Weil eine riesige Propagandamaschine am Werk ist, in der auch die Medien mitspielen. Zudem werfen Politiker langjährige, gut integrierte Migranten und neu ankommende Asylsuchende in einen Topf. In Italien leben rund fünf Millionen sogenannte historische Migranten. Sie finanzieren unsere Altersversorgung und ihre Kinder gehen mit unseren Kindern in die Schule.
Welche Rolle spielen die Kirchen?
Sie sind eine der wenigen verbleibenden Stimmen, welche die Wahrheit sagen können. Wir müssen den Menschen bewusst machen, dass der Diskurs der Politik nicht der Realität entspricht.

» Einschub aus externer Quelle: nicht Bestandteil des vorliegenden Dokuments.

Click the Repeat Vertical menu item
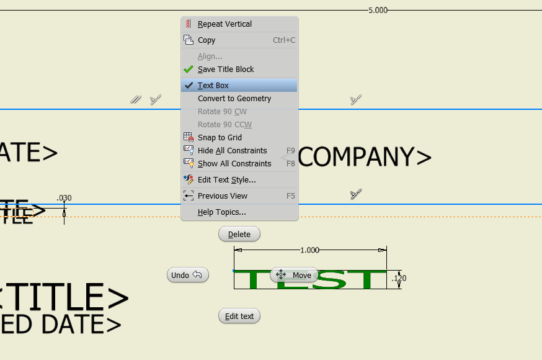224,24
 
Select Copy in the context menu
207,40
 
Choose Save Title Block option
226,70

Wir können der Angst in der Bevölkerung und dem Hass gegenüber Fremden und Asylsuchenden entgegentreten.
Tun das evangelische und katholische Kirchen mit einer Stimme?
Ja. 2015 lancierten sie die ökumenische Initiative «Humanitäre Korridore», die dank des Vertrauens der damaligen Regierung eingeführt wurde. Sie ist die erste Zusammenarbeit von Protestanten und Katholiken in ganz Europa in diesem Bereich. Später folgten Frankreich und Belgien. Die Initiative ermöglichte in den letzten zwei Jahren 1200 im Libanon lebenden syrischen Flüchtlingen die legale und sichere Einreise nach Italien.
Der italienische evangelische Kirchenbund engagiert sich auch bei der Seenotrettung im Mittelmeer.
Seit Kurzem arbeiten wir mit der spanischen Organisation «Proactiva Open Arms» zusammen, die in den letzten Jahren auf dem Mittelmeer rund 60 000 Personen aus Seenot gerettet hat. Doch die Arbeit ist gefährdet, weil verschiedene Länder, darunter auch Italien, den Einsatz kritisieren und verhindern. Das hat nicht nur zur Folge, dass mehr Menschen auf hoher See sterben, es gibt auch weniger Augenzeugen, die berichten können, was auf dem Meer passiert.